▶ _Task brief_
Whenever the word "will" appears in a line of the listing, copy that line.
Records for this task below:
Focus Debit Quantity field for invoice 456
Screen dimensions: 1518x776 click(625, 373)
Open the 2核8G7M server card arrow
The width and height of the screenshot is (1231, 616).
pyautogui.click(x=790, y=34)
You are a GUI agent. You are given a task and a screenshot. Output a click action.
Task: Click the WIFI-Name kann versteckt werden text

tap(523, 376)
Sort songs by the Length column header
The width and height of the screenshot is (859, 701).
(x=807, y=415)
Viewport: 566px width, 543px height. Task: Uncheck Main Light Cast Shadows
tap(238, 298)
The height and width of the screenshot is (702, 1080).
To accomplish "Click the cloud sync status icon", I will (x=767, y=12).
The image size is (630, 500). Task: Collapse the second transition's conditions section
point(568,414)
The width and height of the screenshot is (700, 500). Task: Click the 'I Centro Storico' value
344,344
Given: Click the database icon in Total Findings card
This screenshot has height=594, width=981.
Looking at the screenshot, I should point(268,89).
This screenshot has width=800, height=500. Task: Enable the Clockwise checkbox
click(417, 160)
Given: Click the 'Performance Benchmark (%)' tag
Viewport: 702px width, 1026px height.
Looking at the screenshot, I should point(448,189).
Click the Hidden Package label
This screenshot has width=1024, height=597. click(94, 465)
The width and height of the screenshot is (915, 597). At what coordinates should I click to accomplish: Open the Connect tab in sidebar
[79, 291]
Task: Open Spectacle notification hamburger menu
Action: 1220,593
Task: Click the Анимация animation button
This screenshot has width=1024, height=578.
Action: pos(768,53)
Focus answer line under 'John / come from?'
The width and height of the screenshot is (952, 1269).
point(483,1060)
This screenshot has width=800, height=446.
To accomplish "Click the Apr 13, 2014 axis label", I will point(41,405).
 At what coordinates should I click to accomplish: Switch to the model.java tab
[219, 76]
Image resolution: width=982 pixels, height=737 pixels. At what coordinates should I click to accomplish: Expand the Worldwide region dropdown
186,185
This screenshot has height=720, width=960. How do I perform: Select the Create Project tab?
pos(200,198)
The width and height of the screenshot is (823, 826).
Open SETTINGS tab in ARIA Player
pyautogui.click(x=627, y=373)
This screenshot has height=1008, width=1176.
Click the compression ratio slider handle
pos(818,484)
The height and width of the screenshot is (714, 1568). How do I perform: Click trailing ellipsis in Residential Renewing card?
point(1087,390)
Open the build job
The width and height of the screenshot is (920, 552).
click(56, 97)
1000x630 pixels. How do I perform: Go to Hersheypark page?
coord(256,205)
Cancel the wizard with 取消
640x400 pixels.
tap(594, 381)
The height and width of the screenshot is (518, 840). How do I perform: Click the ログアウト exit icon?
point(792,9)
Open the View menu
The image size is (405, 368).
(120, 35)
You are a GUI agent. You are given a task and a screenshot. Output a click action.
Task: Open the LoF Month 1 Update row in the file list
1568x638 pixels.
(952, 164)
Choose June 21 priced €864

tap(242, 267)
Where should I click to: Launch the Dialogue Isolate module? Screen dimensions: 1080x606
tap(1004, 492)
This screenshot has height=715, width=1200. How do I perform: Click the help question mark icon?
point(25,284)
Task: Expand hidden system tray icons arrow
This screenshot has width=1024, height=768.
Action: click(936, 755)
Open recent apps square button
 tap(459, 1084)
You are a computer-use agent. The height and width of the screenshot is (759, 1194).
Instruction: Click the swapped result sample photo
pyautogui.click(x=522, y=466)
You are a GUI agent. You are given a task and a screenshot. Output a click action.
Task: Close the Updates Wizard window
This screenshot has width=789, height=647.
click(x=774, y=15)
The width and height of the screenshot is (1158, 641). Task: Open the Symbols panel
End of Records for this task.
▶ _Exercise output_
To accomplish "Click the cloud sync status icon", I will (x=767, y=12).
To accomplish "Click the Apr 13, 2014 axis label", I will point(41,405).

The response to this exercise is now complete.